В три часа на пять мулов, за которых с нас взял немерено денег маленький монах в белом свитере, погрузили багаж и нас. Мы расплатились по счету, и Василий не сказал ни слова, когда мы вычеркивали оттуда несуществующие пункты. Мы пустились в путь по таким обрывистым кручинам, что волосы вставали дыбом, а от воспоминаний до сих пор захватывает дух, какое мучительное беспокойство охватывало нас при виде того, как фотоаппарат и пластины скользят через вертикальные русла, и от каждого удара копытом в море, что в полумиле внизу, сыплются каскады глины. Мы слишком устали, чтобы идти пешком, и обрекли себя страдать, когда нас подбрасывало на переходах через эти извилистые выступы, и хотя за каждым поворотом открывались новые чудесные виды, деревянные седла впивались то в позвоночник, то в живот, в зависимости от того, вверх или вниз шла дорога, а три монаха – Василий, друг Андреаса и маленький, как яблочко, человечек в белом свитере – кричали друг другу, куда ехать, со странными вывертами нормальной интонации.

В какой-то момент попыток справиться с этой миниатюрной версией Хайберского прохода[71] мы с Дэвидом спешились, чтобы Дэвид изобразил живую картину, оперевшись, как пилигрим, на посох и устремив взгляд на море. Этот сложный красивый процесс занял какое-то время, в течение которого мулы, пришпоренные своими злыми хозяевами, ускорили шаг. Мы хотели их догнать, раз уж они обошлись нам в четыре шиллинга девять пенсов каждый, мы торопились и кричали, но без толку; пока наконец мы не заревели, раскрыв рты, отчего куски Горы стали сыпаться нам на голову, деревья оторвались от корней, а облака снялись со своих мест. Как египетские акробаты на пирамидах, мы грохотали с булыжника на булыжник, по дороге подхватив макинтош и пальто, свалившиеся со спин мулов. Они остановились. Я загремел: мы что, заплатили за мулов, чтобы идти пешком? Он что, вор? У него что, глаз нет, он не может уследить за плащами? В ответ на это Василий мягко улыбнулся сквозь каштановую бороду. На это я, как обреченный Мориарти над расселиной, насильно повел его назад к самому краю вечности и потянулся пальцами к его бороде, как будто мне очень хотелось по примеру турецкого солдата ощипать лохматого епископа. Конечно, сказал он, впредь он позаботится о наших вещах. Он просто не совсем понял. Тем временем Марк, незнакомый с левантинскими нравами, беспокойно пытался удержать меня за руки, чтобы я не совершил всамделишного убийства.

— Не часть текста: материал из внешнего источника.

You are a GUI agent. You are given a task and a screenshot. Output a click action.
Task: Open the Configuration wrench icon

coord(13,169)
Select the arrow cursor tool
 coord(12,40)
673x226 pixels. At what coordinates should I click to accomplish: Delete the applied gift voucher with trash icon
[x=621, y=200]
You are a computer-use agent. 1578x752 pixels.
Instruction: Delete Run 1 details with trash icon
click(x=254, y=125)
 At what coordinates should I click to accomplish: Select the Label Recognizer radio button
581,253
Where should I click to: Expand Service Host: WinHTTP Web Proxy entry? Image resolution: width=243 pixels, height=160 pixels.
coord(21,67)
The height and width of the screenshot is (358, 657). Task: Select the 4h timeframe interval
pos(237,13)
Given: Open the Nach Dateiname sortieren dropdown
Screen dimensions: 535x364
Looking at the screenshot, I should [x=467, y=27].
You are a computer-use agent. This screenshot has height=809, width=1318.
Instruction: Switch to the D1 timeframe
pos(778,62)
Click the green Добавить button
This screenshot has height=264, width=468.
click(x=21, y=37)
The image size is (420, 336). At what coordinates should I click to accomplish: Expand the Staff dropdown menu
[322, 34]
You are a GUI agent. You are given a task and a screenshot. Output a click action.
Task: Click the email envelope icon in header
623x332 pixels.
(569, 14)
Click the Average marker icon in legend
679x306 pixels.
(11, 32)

Мы добрались до скита святой Анны, где в прошлый раз спали на крыше церкви. Именно там хранится левая ступня бабушки Бога, «самая чудесная и благоухающая реликвия». А через два часа ходу нам стал виден монастырь Святого Павла. Никакой вид на Горе не может сравниться с тем, когда впервые видишь этот монастырь с дороги, ведущей в Керасию. Даже у Рейнекера вырвалось восхищение этой ошеломляющей красотой. Зажатые в углу умопомрачительных отвесных скал, его массивные фундаменты незаметно сходятся в квадратные группы келий, позади которых извивается зубчатая стена, опирающаяся на скалы сзади. Из нее вырастает квадратная стройная башня цвета розоватой мастики, как и все остальные камни здесь, и помогает завершить композицию пейзажа. Ибо она центральная точка всей сцены. Внизу идет русло реки, усыпанное левиафанами ледникового периода, сейчас пересохшее, но грозящее катаклизмами группе лодочных сараев у моря в двадцати минутах отсюда. А сверху, откуда происходит река, высится весь пик Афона, снежный и сияющий серым на синем фоне, темнеющий изрезанным откосом, спадающий к зданию и окружающим его кипарисам. Монахи облачились в мантии, сменили мягкие шапочки на твердые и затянули на себе ремни. Я дал им сигарет и тем самым заключил мир. Мы перешли через русло и приблизились к монастырю.